For example a government-owned website has many legal and social responsibilities to uphold - not the least of which is a formal obligation to meet standards for accessibility set by the W3C - so it may have a complex workflow that passes documents not only via a reviewer or proofreader before they are published but also via legal departments and senior officials.
A workflow system needs to be flexible enough to include all of these variables and the response created at each level.
The City of Port Phillip addressed this need by going through a carefully considered review of information flow and business procedures in their business before the CMS was deployed. Then, a CMS offering workflow specific to their organisation's needs was installed to assure clarity of process and ease of use.
Example: Vinyl Solution
On the other hand a workflow needs to be relevant. For example Vinyl Solution is a small business that deals in records of all musical genres. The website is managed solely by Glen, who is passionate about his subject matter and subsequently knows his stuff. Every time he adds a new record to the site, he doesn't want to have to go through a series of proofreading checkpoints. He needs a system that will give him the ability to publish immediately.
3. Separation of content and presentation
Objectifying your content and separating it from the way it will display is the first big step to removing the publishing bottleneck and being able to quickly adapt to customers' changing needs.
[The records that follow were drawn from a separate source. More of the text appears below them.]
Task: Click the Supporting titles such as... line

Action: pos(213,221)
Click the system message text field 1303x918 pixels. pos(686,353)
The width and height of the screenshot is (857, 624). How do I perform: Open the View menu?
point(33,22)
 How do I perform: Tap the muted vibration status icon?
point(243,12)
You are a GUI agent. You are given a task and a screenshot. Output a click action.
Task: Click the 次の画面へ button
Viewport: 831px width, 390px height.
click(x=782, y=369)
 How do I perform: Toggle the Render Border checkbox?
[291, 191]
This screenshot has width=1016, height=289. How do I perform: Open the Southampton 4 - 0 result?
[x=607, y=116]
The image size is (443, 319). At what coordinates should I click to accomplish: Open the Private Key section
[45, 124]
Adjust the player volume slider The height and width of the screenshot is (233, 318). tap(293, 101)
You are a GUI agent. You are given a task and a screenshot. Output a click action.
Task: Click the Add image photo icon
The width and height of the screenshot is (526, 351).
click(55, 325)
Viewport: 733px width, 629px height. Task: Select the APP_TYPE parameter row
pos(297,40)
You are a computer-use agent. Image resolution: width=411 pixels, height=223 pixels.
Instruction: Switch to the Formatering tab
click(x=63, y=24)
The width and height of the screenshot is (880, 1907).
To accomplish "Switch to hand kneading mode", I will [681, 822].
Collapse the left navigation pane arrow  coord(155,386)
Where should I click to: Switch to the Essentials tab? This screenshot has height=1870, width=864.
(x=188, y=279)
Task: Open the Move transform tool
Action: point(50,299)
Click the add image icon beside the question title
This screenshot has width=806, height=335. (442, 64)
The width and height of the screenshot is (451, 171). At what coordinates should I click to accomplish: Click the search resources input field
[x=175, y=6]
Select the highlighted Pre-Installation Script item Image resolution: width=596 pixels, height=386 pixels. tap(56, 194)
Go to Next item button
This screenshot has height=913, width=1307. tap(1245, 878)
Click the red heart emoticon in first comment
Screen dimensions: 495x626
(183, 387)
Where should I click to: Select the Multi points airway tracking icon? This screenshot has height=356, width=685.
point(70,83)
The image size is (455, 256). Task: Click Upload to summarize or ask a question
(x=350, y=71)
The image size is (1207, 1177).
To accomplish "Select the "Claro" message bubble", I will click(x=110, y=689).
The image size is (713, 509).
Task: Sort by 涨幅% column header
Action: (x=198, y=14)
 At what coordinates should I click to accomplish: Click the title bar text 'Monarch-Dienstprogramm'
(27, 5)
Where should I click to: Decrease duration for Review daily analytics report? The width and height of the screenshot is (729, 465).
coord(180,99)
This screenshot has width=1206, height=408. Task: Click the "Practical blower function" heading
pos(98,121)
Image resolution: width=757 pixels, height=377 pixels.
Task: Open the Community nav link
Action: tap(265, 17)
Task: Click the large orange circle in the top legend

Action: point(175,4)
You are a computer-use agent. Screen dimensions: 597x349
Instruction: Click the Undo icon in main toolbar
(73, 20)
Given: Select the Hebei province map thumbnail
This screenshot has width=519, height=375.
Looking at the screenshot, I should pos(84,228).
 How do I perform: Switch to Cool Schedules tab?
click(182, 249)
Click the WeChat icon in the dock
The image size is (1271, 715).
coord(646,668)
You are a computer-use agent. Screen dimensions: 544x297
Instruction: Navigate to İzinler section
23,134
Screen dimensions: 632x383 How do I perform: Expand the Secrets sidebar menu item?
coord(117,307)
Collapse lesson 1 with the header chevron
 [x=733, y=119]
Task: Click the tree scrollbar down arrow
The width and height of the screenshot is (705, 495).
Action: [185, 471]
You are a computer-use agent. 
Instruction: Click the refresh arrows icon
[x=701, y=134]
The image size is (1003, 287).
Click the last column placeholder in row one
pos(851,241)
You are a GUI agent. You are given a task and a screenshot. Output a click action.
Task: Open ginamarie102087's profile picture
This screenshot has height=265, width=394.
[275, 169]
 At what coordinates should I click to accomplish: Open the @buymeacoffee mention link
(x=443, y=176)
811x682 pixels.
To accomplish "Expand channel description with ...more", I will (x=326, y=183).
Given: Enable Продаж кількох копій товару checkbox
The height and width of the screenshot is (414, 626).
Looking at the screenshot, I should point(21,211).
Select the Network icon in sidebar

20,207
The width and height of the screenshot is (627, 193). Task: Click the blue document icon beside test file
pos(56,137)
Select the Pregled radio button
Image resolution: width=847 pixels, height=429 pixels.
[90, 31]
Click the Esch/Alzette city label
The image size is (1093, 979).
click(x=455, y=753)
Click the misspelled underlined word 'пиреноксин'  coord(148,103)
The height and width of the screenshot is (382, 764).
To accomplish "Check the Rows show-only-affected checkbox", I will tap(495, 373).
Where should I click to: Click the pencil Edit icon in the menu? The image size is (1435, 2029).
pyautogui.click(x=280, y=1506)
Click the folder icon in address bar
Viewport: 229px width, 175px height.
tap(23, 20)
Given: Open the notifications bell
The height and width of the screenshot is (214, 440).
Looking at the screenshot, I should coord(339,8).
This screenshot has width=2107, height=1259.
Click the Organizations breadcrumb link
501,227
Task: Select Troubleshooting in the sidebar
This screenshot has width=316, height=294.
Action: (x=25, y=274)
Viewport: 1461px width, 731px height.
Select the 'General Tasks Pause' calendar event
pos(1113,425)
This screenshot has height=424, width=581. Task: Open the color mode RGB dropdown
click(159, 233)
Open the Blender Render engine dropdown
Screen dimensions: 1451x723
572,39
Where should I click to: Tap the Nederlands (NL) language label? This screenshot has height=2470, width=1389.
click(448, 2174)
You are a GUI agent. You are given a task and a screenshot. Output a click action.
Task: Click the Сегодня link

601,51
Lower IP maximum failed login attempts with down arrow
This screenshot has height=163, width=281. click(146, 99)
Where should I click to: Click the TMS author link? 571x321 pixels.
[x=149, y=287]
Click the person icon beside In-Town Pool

If all your writers need to do is place the content in an easy to operate structured storage container, and then it is automatically translated to a beautifully designed HTML page, or a neatly laid out mobile telephone screen, or a well presented email layout, or all of the above, you don't need to visit the designer or your IT department every time you want to add information. Furthermore:
- The use of presentation templates means all of your information will maintain a consistent look and feel and your content creators won't be able to add flaming logos to their articles.
- Templates can be created with layouts and features required to meet usability and accessibility standards - e.g. as outlined by the W3C - taking the onerous task of standards compliance away from day to day content contributors.
- Content can be easily re-purposed for delivery to different channels (web, email, mobile Internet, print) or different audiences (customers, staff, suppliers, or even in different languages).
- Your business is independent of reliance on the techies and designers .
A good CMS should be capable of delivering content in a range of formats and layouts without the need to re-write it.
Example: Goulburn-Murray Water
The G-MW website contains a large number of text-oriented pages. It's currently going through it's fourth re-design since its initial launch over 5 years ago. Thanks to the installation of a flexible template driven CMS a couple of versions ago, content does not need to be re-published each time.
Example: Flora for Fauna
This is a quite amazing website that allows you to plan and actually design a garden using native plants to actually attract specific native animals. The layout of the core garden design application is highly dynamic as it relies on a virtually infinite combination of selections by the user and cross-links with a wide variety of supporting information. Furthermore much of the content was originally sourced from other databases and from the prototype website at www.wildscape.com.au.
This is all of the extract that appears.